| EXTRAIT À LIRE |
────────────────────────────────────────
Depuis février 2014, le taux de TVA applicable à Arrêt sur Images, Mediapart et lemonde.fr est le taux réduit de 2,1 %.
Lorsque ce texte est venu en discussion, je n’étais pas encore secrétaire d'État chargé du budget, mais, en ma qualité de rapporteur général de la commission des finances à l’Assemblée nationale, j’ai été un observateur attentif.
Au cours des débats, la question s’est effectivement posée de savoir à partir de quelle date le taux réduit allait être appliqué. Certains proposaient de l’appliquer depuis 2009, ce qui signifiait une rétroactivité de la TVA… Samedi, avant la levée de séance, que j’avais souhaité voir intervenir autour de dix-huit heures pour me permettre de prendre un train, ce dont je m’excuse auprès de vous, monsieur Gattolin, j’ai expliqué que l’hypothèse d’une rétroactivité de la TVA avait été écartée à l’époque pour quantité de raisons.
La principale raison de ce choix, c’est que certains sites en ligne s’étaient auto-appliqué le taux réduit à 2,1 %, en toute connaissance de cause, puisque le débat était public.
Mme Catherine Procaccia. C’est bien cela, le problème !
M. Christian Eckert, secrétaire d'État. Est-il logique de chercher à corriger la loi de façon rétroactive parce qu’un contribuable ou un groupe de contribuables se sont auto-appliqué un taux réduit de TVA – quand d’autres ne se l’appliquaient pas -, parce qu’ils ont estimé que c’était de bon droit, alors que l’administration fiscale avait, à l’époque, infirmé leur analyse et leur avait infligé un redressement ? C’est une question d’égalité entre les contribuables. Puisque vous avez cité des noms, je dis ici que, contrairement à d’autres, lemonde.fr a toujours appliqué le taux normal et non le taux de 2,1 %.
Mme Marie-Noëlle Lienemann. Et les radios libres ?
────────────────────────────────────────
| LISTE DES CONSIGNES |
1. Résumez l'extrait en deux phrases.
2. Recopiez fidèlement le passage de l'extrait allant de « La principale raison » à « taux de 2,1 %. ».
Appuyez-vous uniquement sur l'extrait.
────────────────────────────────────────
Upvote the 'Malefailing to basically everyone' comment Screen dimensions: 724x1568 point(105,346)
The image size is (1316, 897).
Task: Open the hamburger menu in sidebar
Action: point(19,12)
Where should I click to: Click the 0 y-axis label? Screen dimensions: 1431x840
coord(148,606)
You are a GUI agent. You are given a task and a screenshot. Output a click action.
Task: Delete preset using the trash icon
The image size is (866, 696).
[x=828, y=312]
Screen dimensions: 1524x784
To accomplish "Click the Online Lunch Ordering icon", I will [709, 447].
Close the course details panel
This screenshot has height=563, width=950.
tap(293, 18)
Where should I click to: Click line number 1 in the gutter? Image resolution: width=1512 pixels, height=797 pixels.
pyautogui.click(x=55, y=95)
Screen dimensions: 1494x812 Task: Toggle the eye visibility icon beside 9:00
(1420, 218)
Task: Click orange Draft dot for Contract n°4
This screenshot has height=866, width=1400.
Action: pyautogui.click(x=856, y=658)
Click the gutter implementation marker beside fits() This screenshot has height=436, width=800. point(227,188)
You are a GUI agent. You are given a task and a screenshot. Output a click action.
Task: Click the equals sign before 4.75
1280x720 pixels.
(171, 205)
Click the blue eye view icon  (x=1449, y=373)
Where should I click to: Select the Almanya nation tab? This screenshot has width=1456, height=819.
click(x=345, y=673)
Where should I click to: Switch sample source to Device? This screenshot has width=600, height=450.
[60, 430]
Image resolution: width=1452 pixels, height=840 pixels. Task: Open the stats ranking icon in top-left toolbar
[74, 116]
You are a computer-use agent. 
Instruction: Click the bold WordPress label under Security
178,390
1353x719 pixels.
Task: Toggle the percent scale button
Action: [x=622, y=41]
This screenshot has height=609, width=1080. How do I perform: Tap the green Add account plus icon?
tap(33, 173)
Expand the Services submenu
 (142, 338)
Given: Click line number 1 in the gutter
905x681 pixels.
────────────────────────────────────────
| RÉPONSES DANS L'ORDRE |
1. Depuis février 2014, Arrêt sur Images, Mediapart et lemonde.fr relèvent du taux réduit de TVA de 2,1 %, et l'orateur rappelle qu'une application rétroactive de ce taux, proposée pendant les débats, avait été écartée, principalement parce que certains sites se l'étaient auto-appliqué en toute connaissance de cause. Le secrétaire d'État Christian Eckert estime que corriger la loi de façon rétroactive poserait une question d'égalité entre les contribuables et précise que lemonde.fr a toujours appliqué le taux normal.

2.
La principale raison de ce choix, c’est que certains sites en ligne s’étaient auto-appliqué le taux réduit à 2,1 %, en toute connaissance de cause, puisque le débat était public.
Mme Catherine Procaccia. C’est bien cela, le problème !
M. Christian Eckert, secrétaire d'État. Est-il logique de chercher à corriger la loi de façon rétroactive parce qu’un contribuable ou un groupe de contribuables se sont auto-appliqué un taux réduit de TVA – quand d’autres ne se l’appliquaient pas -, parce qu’ils ont estimé que c’était de bon droit, alors que l’administration fiscale avait, à l’époque, infirmé leur analyse et leur avait infligé un redressement ? C’est une question d’égalité entre les contribuables. Puisque vous avez cité des noms, je dis ici que, contrairement à d’autres, lemonde.fr a toujours appliqué le taux normal et non le taux de 2,1 %.